Selenium, iron, and vitamin E intake were increased in supplemented animals throughout the experimental period and changes in the concentrations of blood metabolites of animals were observed, indicating their supportive role against pathogens. Selenium is a cofactor necessary for the function of the glutathione peroxidase enzyme (Goff, 2018), which plays a unique role in the battle against oxidative stress. The increased selenium intake in supplemented calves resulted in higher plasma selenium and glutathione peroxidase concentrations. The glutathione concentration in supplemented calves before the immunological challenge was on average 19.26 U/g Hb (20%) for SeVitE and 61.06 U/g Hb (63%) for SeVitEFe, more than in control animals. Glutathione is an important antioxidant that can prevent cellular damage caused by various oxidative stressors (Wangsanut and Pongpom, 2022), a can for instance protects hemoglobin from oxidative degradation and inhibits inflammation (Brigelius-Flohé and Flohé, 2020). We can infer that with a greater amount of glutathione in the blood of SeVitEFe calves, there was better systemic support to protect from the pathogen Anaplasma marginale, since SeVitE and SeVitEFe supplemented calves had a lower blood pathogen count. There was an increase in the blood pathogen count after inoculation for all calves since they received the same amount of Anaplasma marginale during inoculation. The initial corpuscles of this pathogen, when inoculated into cattle, adhere to erythrocytes and multiply and invade other erythrocytes. Supplemented calves presented the lowest blood count of pathogens indicating that the immune system of these animals was better able to cope with the infection. Additionally, calves supplemented with SeVitEFe performed more effectively to bacterial challenges, with a lower incidence of diarrhea than animals maintained on control diets, proving the immunostimulant effect of the micronutrients. In the literature, there are no reports to date of a specific interaction between iron metabolism with selenium and vitamin E (Ensley, 2020; NASEM, 2021). There may be an interaction between these nutrients during supplementation, particularly when the physiological state differs from deficiency or marginal supplementation. Further research is needed to explore this interaction in greater depth.

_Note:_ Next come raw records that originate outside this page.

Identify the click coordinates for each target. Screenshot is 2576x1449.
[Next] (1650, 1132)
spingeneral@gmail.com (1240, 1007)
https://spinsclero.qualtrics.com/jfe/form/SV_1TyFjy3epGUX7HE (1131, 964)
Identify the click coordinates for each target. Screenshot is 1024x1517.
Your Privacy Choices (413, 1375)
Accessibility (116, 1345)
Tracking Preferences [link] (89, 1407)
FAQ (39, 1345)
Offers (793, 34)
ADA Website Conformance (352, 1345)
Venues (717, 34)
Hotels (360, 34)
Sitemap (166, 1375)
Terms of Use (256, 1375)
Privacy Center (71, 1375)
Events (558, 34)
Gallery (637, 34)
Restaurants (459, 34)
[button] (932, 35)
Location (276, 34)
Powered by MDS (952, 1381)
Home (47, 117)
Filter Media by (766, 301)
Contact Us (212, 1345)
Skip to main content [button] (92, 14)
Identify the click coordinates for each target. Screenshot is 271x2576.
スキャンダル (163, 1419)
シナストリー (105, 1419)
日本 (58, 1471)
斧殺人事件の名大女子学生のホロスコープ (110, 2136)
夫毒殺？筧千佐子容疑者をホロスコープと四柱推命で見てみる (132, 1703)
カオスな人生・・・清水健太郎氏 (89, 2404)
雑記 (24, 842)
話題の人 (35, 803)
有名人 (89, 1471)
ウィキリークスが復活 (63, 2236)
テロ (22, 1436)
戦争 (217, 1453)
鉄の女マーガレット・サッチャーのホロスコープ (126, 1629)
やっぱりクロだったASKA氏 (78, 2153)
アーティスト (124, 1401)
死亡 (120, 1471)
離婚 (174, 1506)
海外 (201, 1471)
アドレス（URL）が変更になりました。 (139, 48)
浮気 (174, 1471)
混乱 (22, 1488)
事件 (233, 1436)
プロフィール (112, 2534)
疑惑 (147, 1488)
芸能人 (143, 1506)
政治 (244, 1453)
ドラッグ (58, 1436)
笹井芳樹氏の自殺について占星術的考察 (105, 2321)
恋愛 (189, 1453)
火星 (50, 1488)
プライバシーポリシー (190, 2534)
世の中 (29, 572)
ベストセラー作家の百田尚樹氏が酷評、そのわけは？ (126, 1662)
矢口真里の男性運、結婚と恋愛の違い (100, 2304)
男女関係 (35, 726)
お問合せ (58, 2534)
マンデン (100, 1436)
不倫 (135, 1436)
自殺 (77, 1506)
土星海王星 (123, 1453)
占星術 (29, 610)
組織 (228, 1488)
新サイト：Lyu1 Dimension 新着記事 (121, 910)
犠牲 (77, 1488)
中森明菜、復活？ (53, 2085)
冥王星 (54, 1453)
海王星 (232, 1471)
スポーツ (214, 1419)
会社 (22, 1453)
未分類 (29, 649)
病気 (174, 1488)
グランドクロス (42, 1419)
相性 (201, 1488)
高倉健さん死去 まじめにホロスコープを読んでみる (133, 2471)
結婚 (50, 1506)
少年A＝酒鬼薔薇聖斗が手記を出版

Supplementation with vitamin E, iron, and selenium increased the selenium concentration in the serum of animals, with no effect on Fe and Vitamin E. There are few studies reporting the effect of selenium and vitamin E supplementation on calves during the suckling phase. There are studies in literature assessing Se and vitamin E supplementation in peripartum cows and the concentration of these nutrients in the colostrum and blood of calves in the first days of life, that is, newborns (Abdelrahman and Kincaid, 1995; Gunter et al., 2003; Jaaf et al., 2020; Kamada et al., 2007; LeBlanc et al., 2002; Ranches et al., 2017). Calves that were supplemented with 0.80 mg of organic Se/day during the suckling phase, presented an increase in the selenium concentration in the serum (0.068 µg/ml) compared to control animals (0.051 µg/ml) and increased phagocytic activity of macrophages (Salles et al., 2014). Selenium glyceride was offered orally on the second day of life to calves at doses of 0.5 or 1 mg of Se/kg of body weight and blood parameters were monitored until the fourteenth day of life (Żarczyńska et al., 2021). An increase in serum Se from 0.063 to 0.184 µg/mL at the dose of 0.5 mg/kg BW, and of 0.200 µg/mL with 1 mg/kg was observed on the second day. However, the blood glutathione peroxidase concentration only increased after ten days of supplementation, with calves receiving a dose of 0.5 mg/kg BW having values of 180 U/gHb and those receiving 1 mg Se/kg having 220 U/gHb, compared to control animals (130 U/gHb) (Żarczyńska et al., 2021). It was observed that with an increase in the selenium supply, there is also an increase in the amount of glutathione peroxidase. These authors worked with higher supplementation doses, compared to the present study, and reported that it was effective in improving Se status, and that the biochemical parameters monitored did not indicate a negative effect on the functioning of liver and kidneys (Żarczyńska et al., 2021).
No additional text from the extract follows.